Siguió el consejo del peón caminero, volvió atrás y, media hora más tarde, volvió a pasar por el mismo camino, pero al trote largo de un buen caballo de refresco. Un mozo de establo, que se hacía llamar postillón, iba sentado en la delantera del calesín.
No obstante, notaba que perdía tiempo.
Ya era de noche.
Se adentraron en la trocha. El camino era terrible. El calesín caía de un hoyo en otro. Dijo al postillón:
—Siempre al trote, y doble propina.
En un vaivén, se rompió el balancín.
—Señor —dijo el postillón—, se ha roto el balancín y no sé cómo enganchar mi caballo; este camino es muy malo de noche; si quisierais volver, para dormir en Tinques, podríamos llegar mañana por la mañana a Arras.
El viajero respondió:
—¿Tienes un cabo de cuerda y un cuchillo?
—Sí, señor.
Cortó una rama de árbol e improvisó un balancín.
Fue una pérdida de veinte minutos; pero partieron al galope.
La llanura estaba tenebrosa. Una niebla baja y oscura se arrastraba por las colinas, desprendiéndose como humo. Las nubes despedían resplandores blanquecinos. Un fuerte viento, que venía del mar, producía los mismos ruidos que hacen los muebles al ser arrastrados. Todo lo que descubría la vista tenía una actitud de terror. ¡Cuántas cosas tiemblan al impulso de estos soplos de la noche!

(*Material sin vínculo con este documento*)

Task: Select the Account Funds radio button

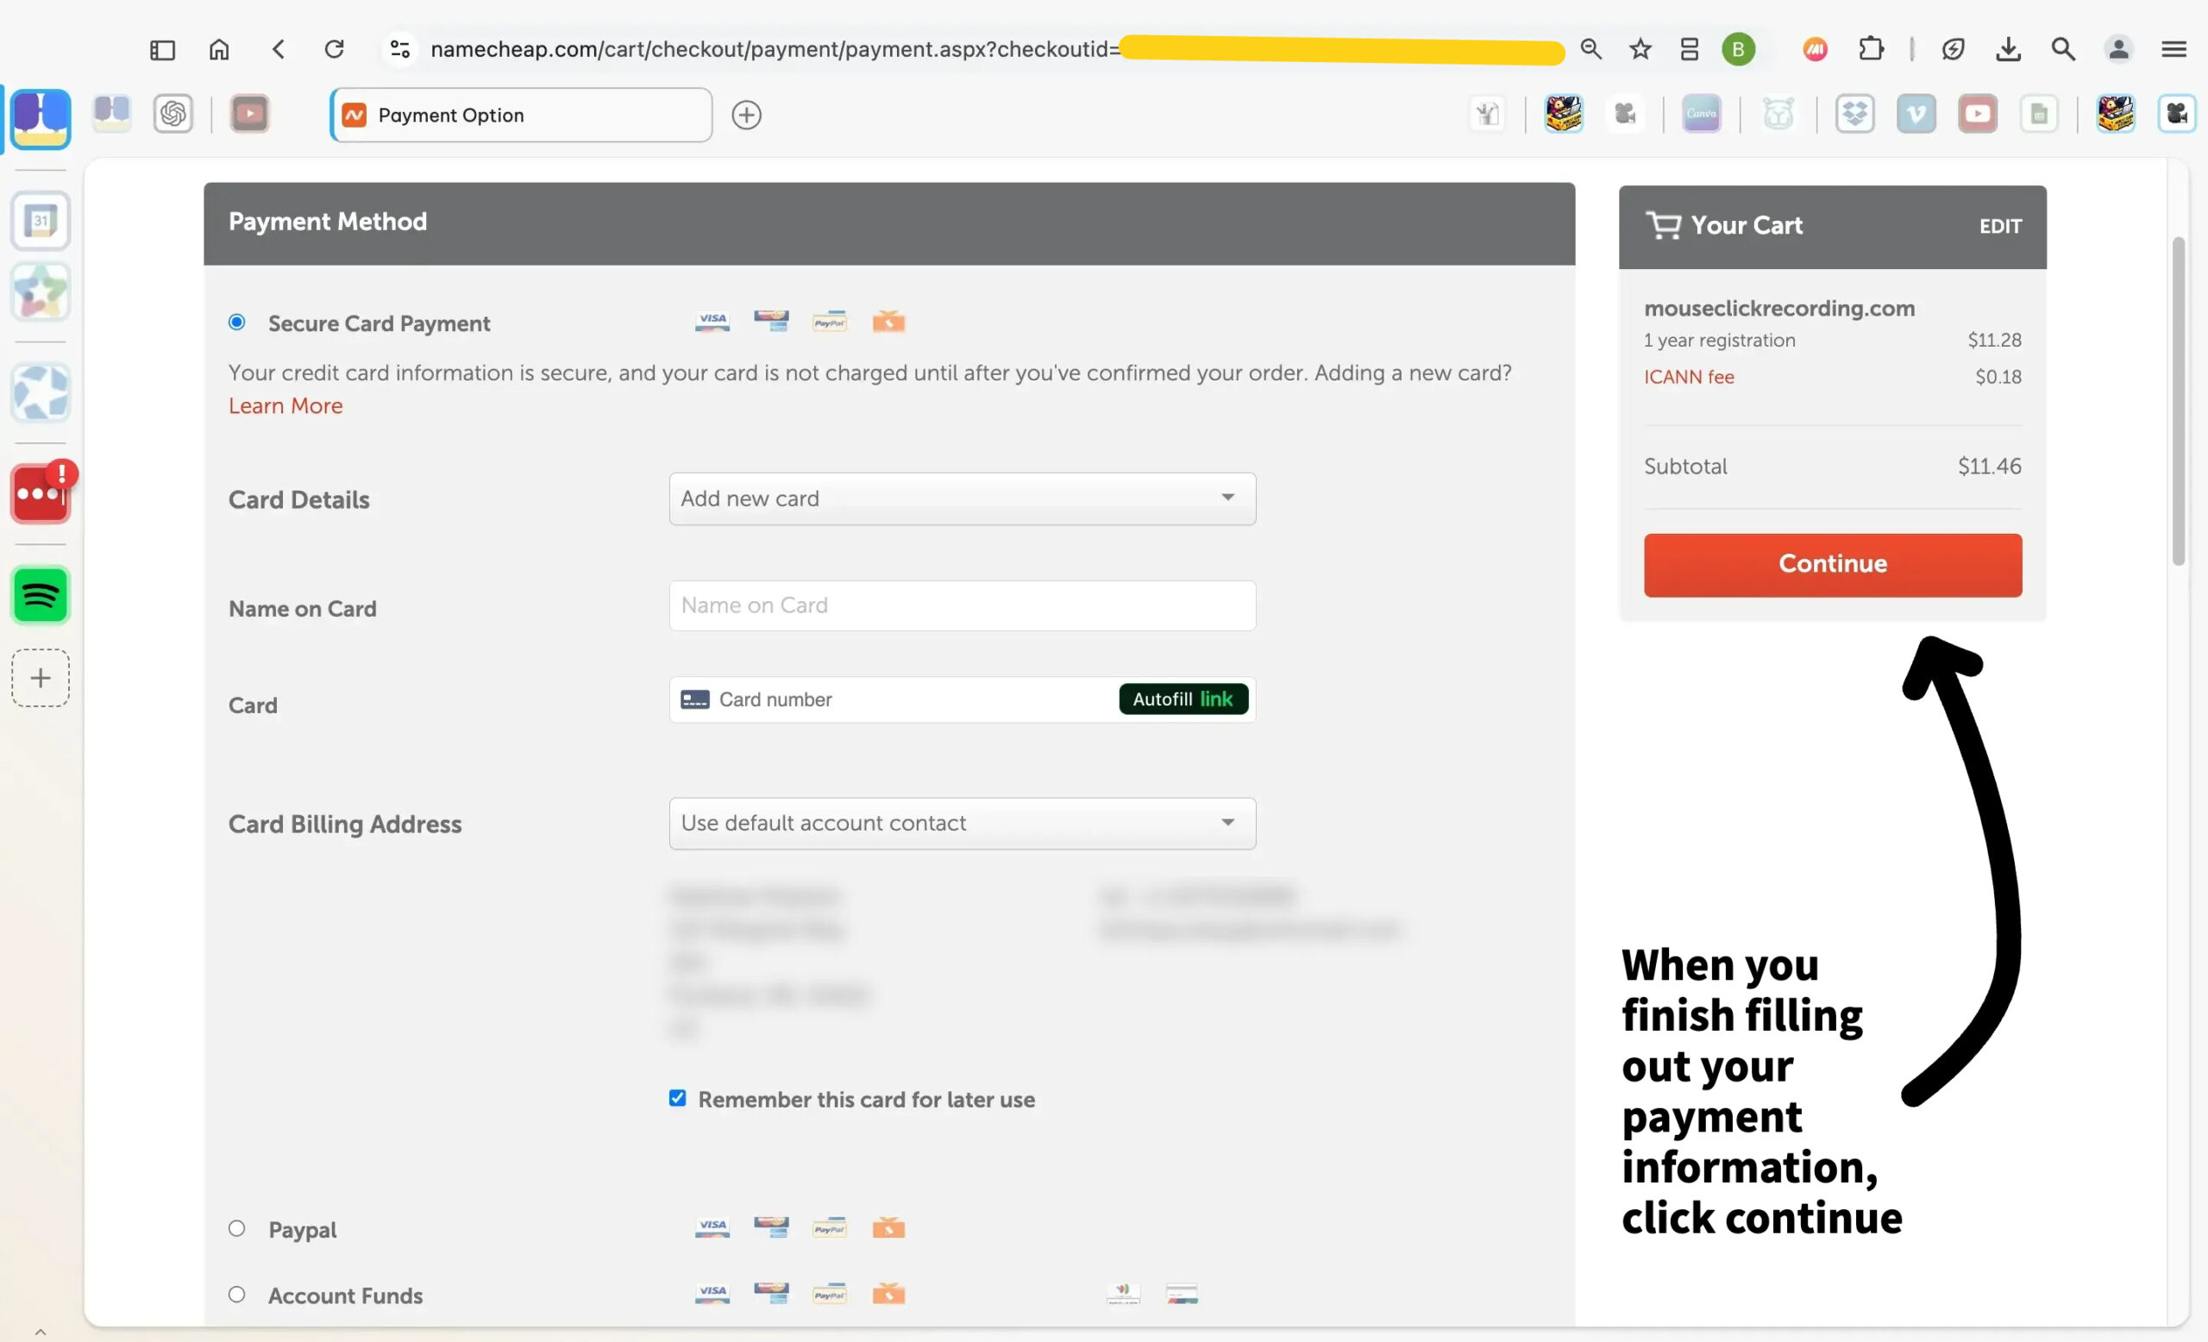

El frío le penetraba. No había comido desde la víspera. Recordaba vagamente su otro viaje nocturno por la gran llanura de los alrededores de Digne. Hacía ocho años, y le parecía que había sido ayer.

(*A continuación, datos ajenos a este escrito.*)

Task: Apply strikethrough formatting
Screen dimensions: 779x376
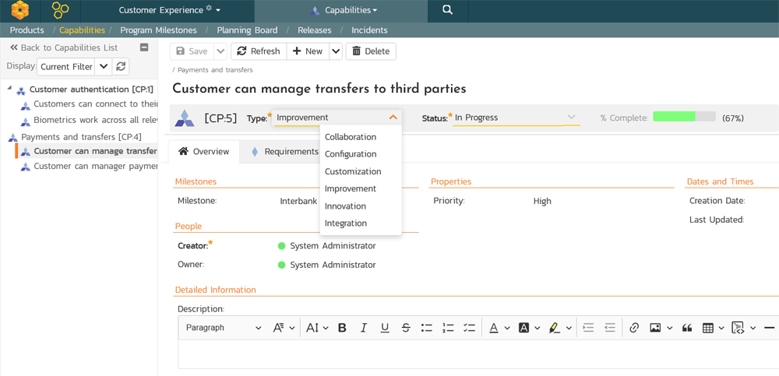Action: click(406, 328)
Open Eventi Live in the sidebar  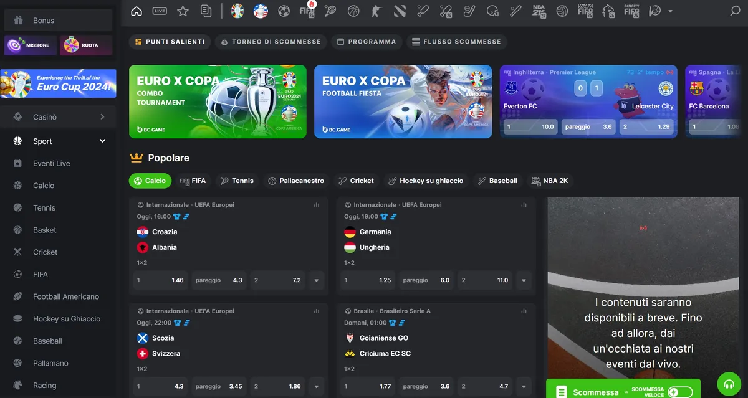[x=51, y=163]
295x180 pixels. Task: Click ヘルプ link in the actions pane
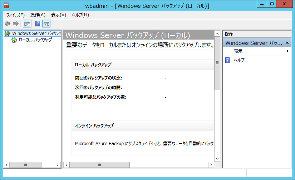[239, 60]
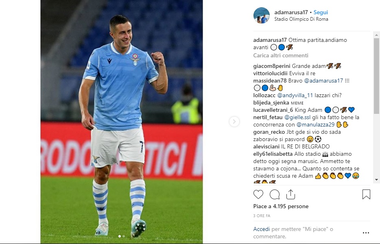The image size is (380, 244).
Task: Open the 3 ORE FA timestamp link
Action: (262, 216)
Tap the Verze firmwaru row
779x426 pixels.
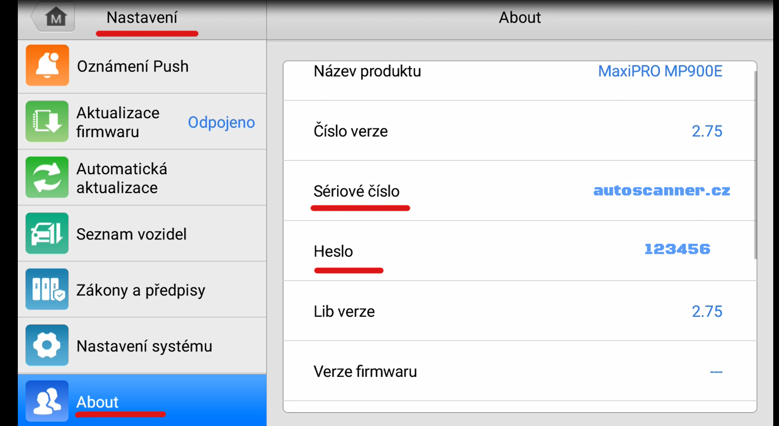(519, 371)
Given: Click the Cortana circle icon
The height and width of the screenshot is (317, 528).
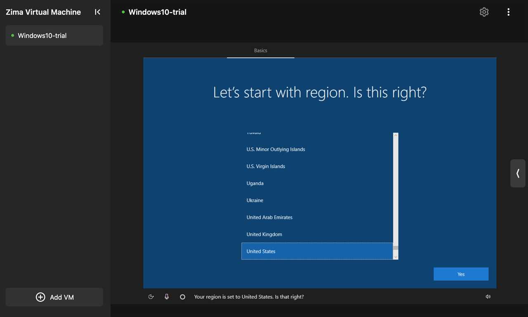Looking at the screenshot, I should [182, 297].
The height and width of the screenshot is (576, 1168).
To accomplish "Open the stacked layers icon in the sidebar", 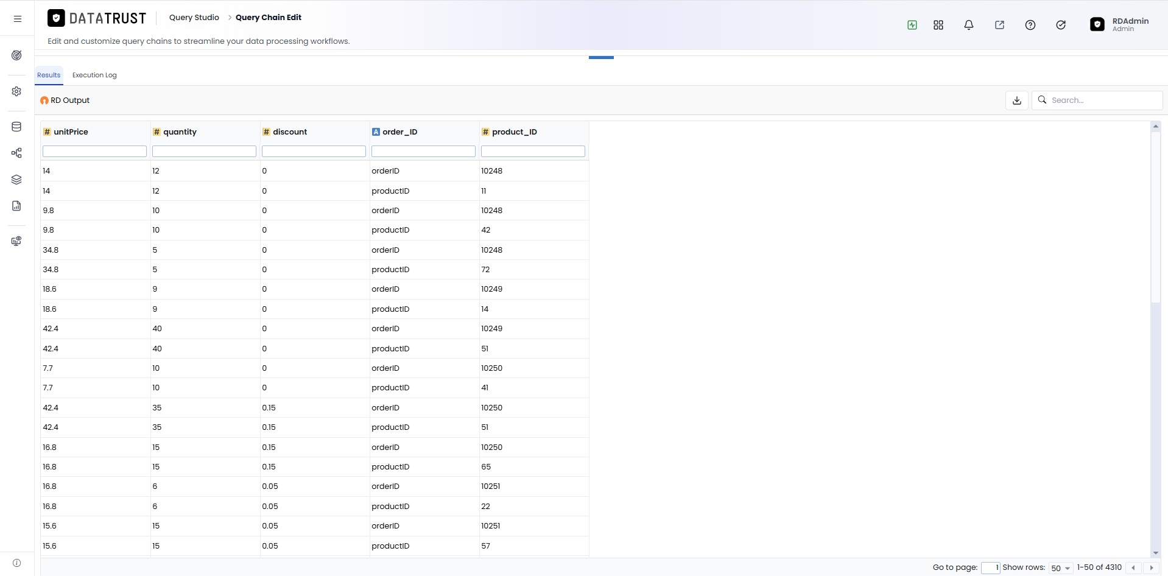I will [16, 180].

Sonó una hora en algún campanario lejano. Preguntó al postillón:
—¿Qué hora es?
—Las siete, señor. A las ocho estaremos en Arras. No nos quedan más que tres leguas.
En aquel momento, hizo por vez primera esta reflexión, y le extrañó que no se le hubiese ocurrido antes: quizás era inútil todo el trabajo que se tomaba, pues no sabía la hora de la vista, debía haberse informado antes; era muy ridículo seguir adelante sin saber si aquello iba a servir para algo.
Luego se dijo que ordinariamente las sesiones del tribunal empiezan a las nueve de la mañana; que aquella vista no debía ser larga; que por tratarse de un robo de manzanas, sería muy corta; que, luego, no habría más que una cuestión de identidad; cuatro o cinco declaraciones, poca cosa a decir por parte de los abogados; que iba a llegar cuando todo hubiera concluido.
El postillón arreaba los caballos. Habían cruzado el río, y dejado tras ellos Mont-Saint-Éloy.
La noche se hacía cada vez más profunda.